*** Supplied material ***

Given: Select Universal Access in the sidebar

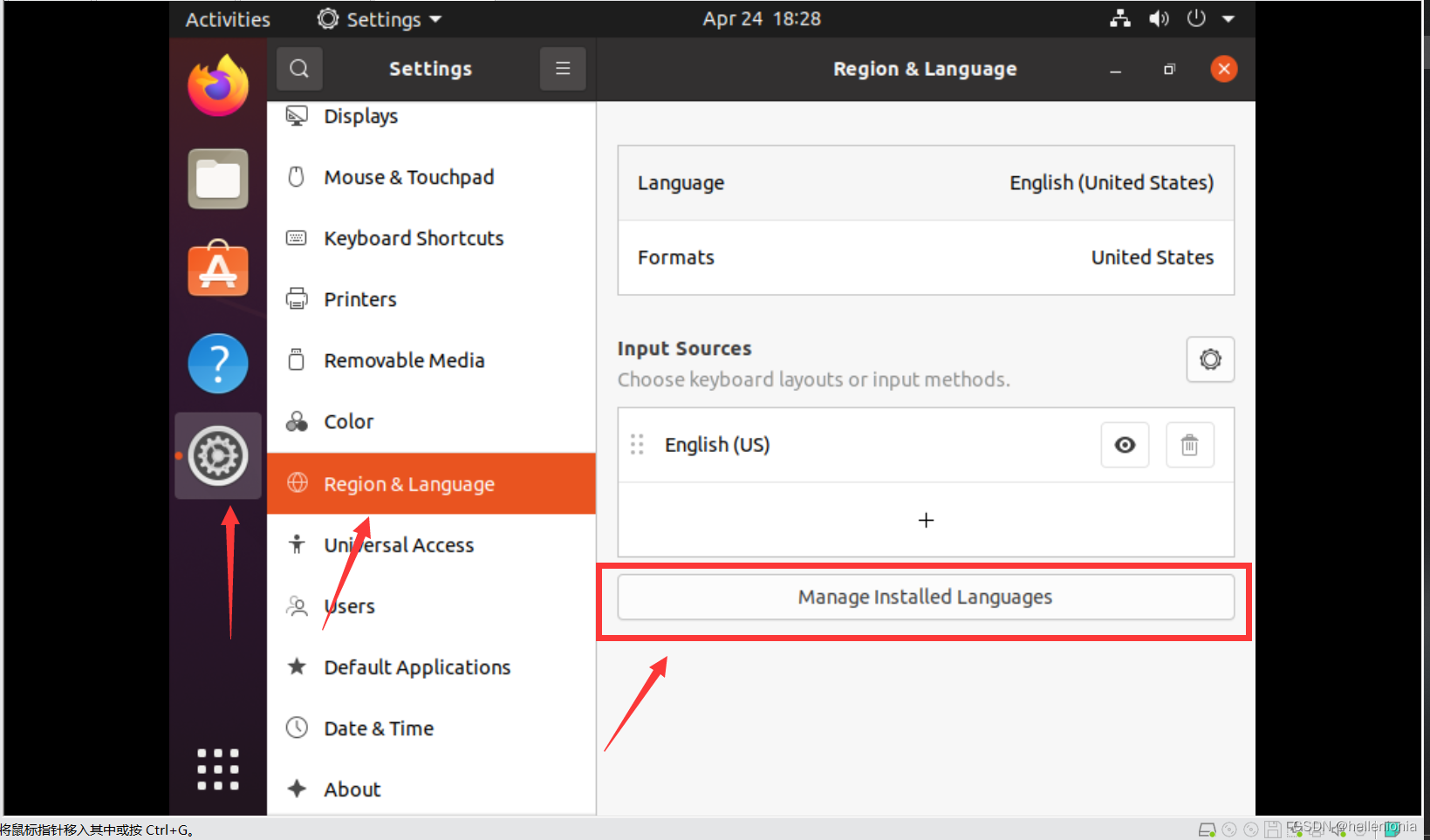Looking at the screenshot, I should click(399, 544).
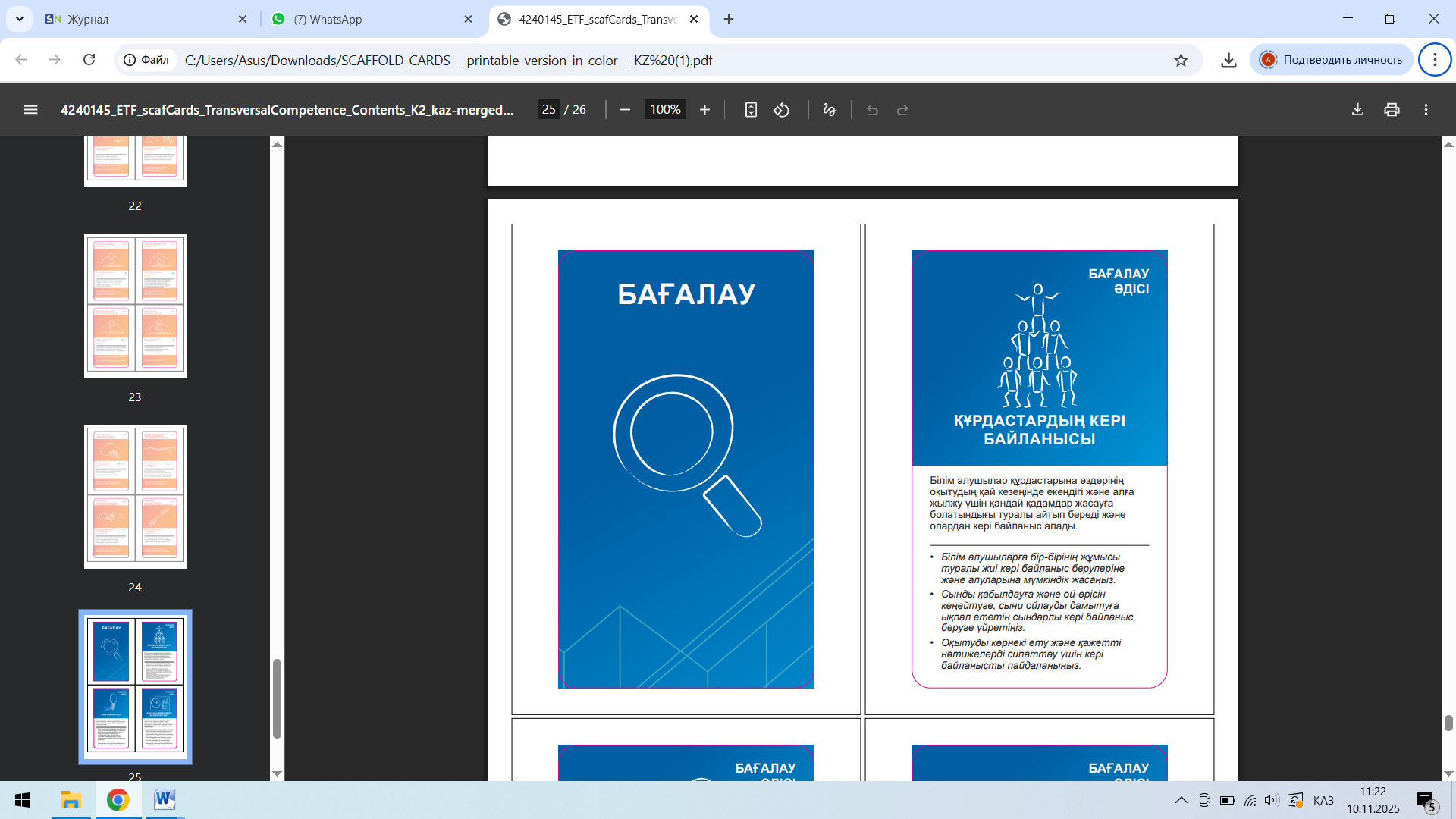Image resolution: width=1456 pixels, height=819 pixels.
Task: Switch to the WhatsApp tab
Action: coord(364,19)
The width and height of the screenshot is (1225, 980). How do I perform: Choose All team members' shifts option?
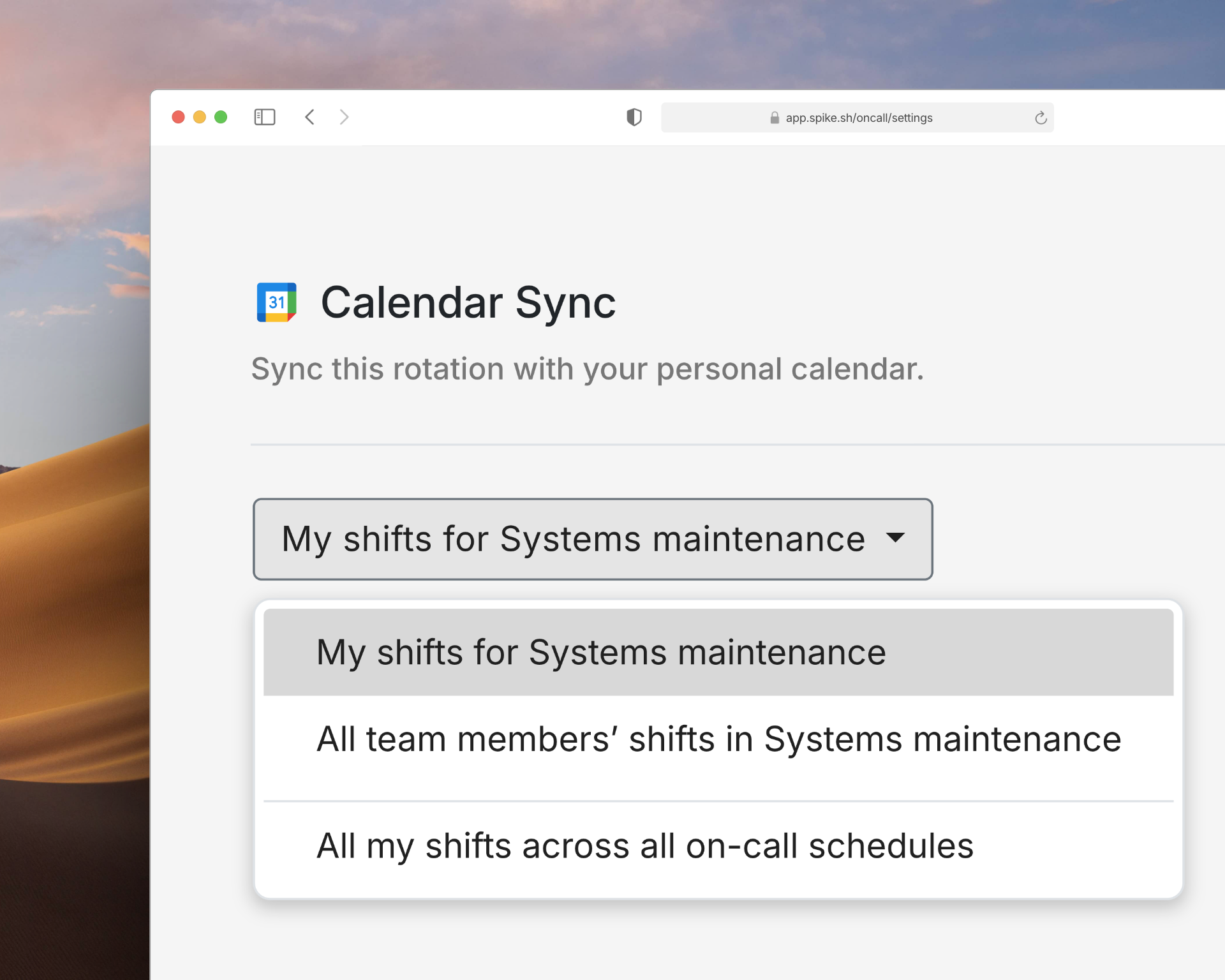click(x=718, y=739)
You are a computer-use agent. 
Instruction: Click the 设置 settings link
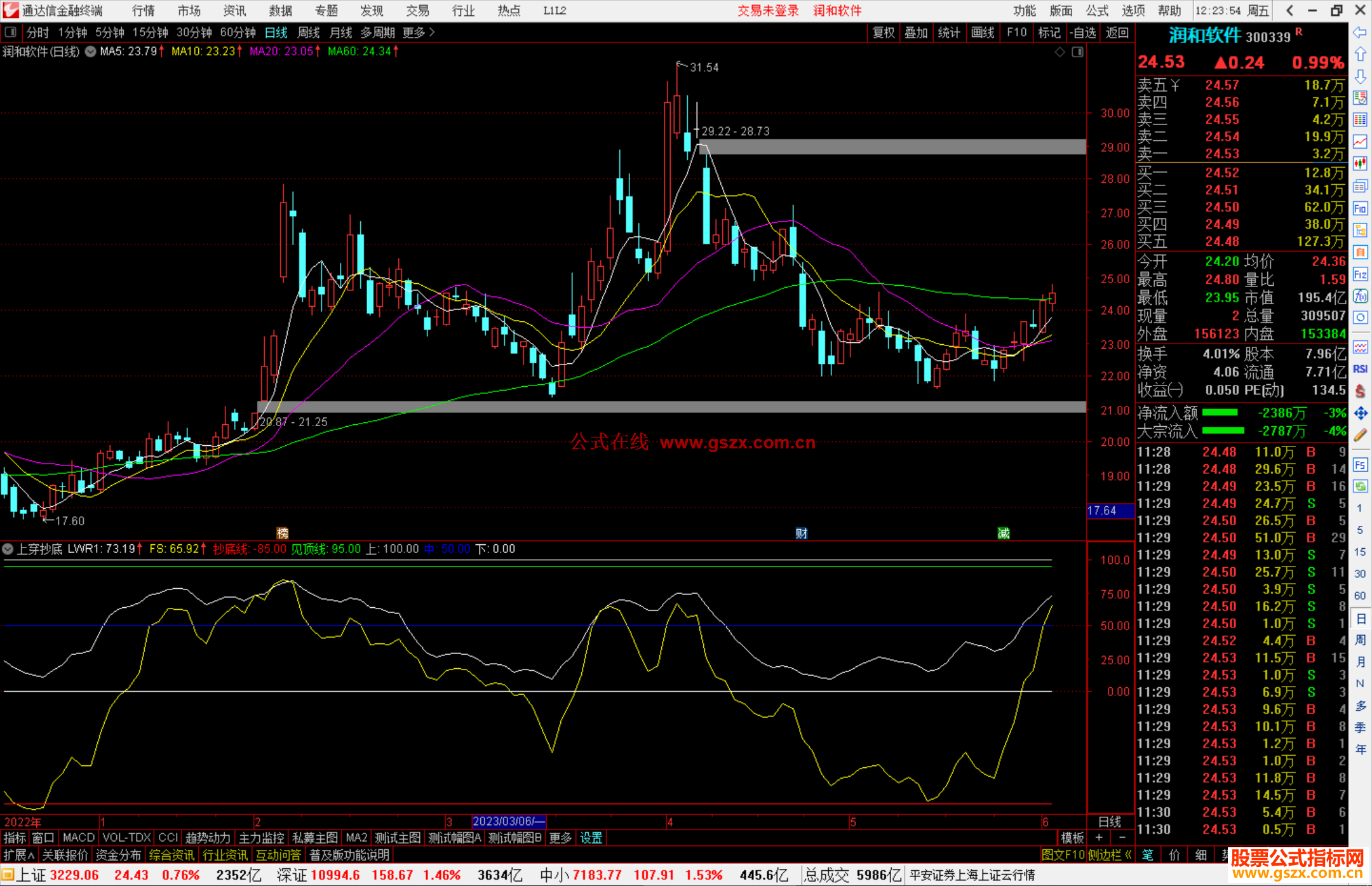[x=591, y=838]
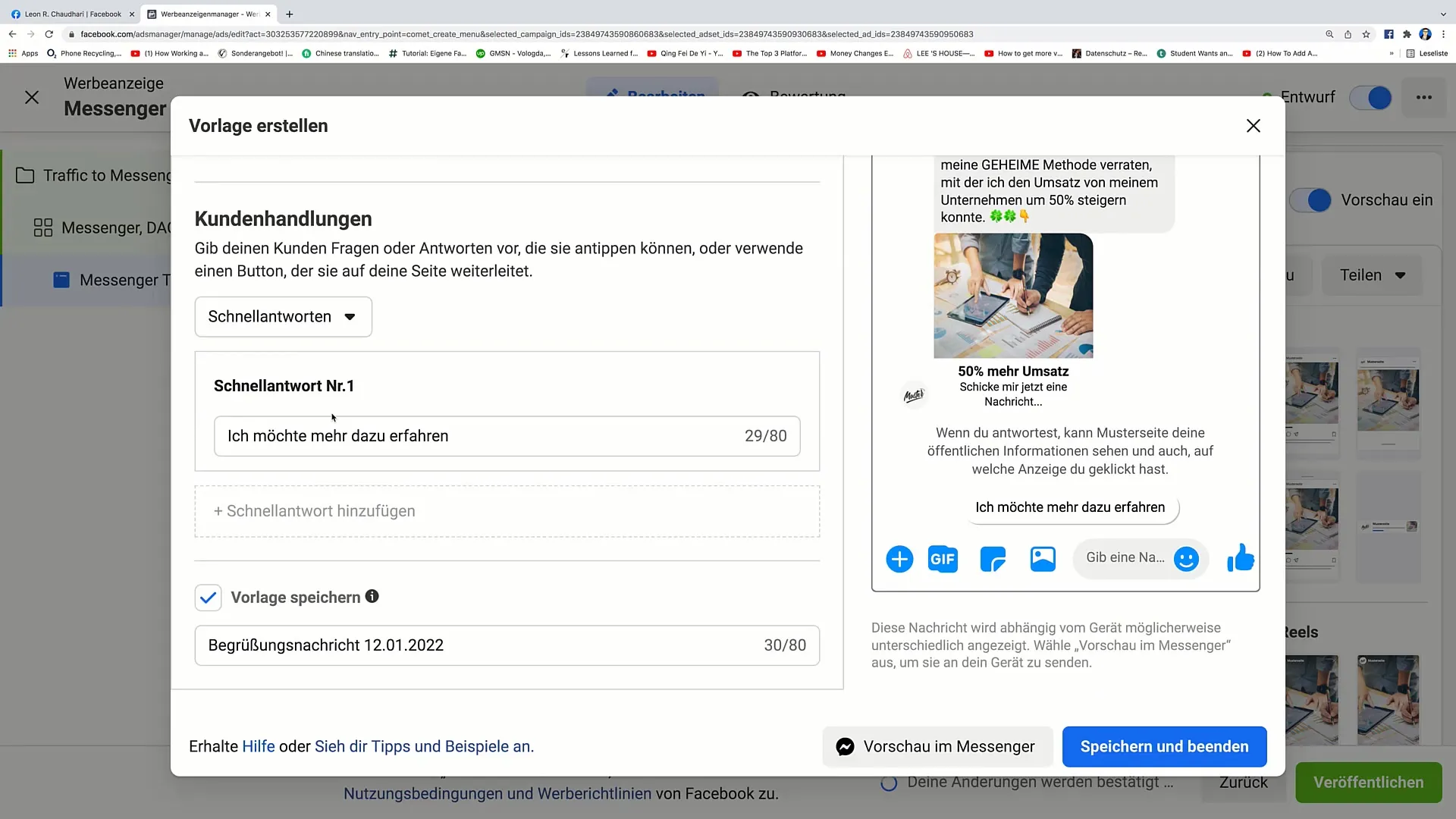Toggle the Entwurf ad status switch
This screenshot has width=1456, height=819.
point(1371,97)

*** End of Supplied material ***

Can you restate all the records above word for word while dropping the pictures?

Given: Select Universal Access in the sidebar

Looking at the screenshot, I should click(399, 544).
Image resolution: width=1456 pixels, height=819 pixels.
Task: Switch to the WhatsApp tab
Action: coord(364,19)
The width and height of the screenshot is (1225, 980). How do I perform: Choose All team members' shifts option?
click(x=718, y=739)
You are a computer-use agent. 
Instruction: Click the 设置 settings link
[x=591, y=838]
Toggle the Entwurf ad status switch
This screenshot has width=1456, height=819.
point(1371,97)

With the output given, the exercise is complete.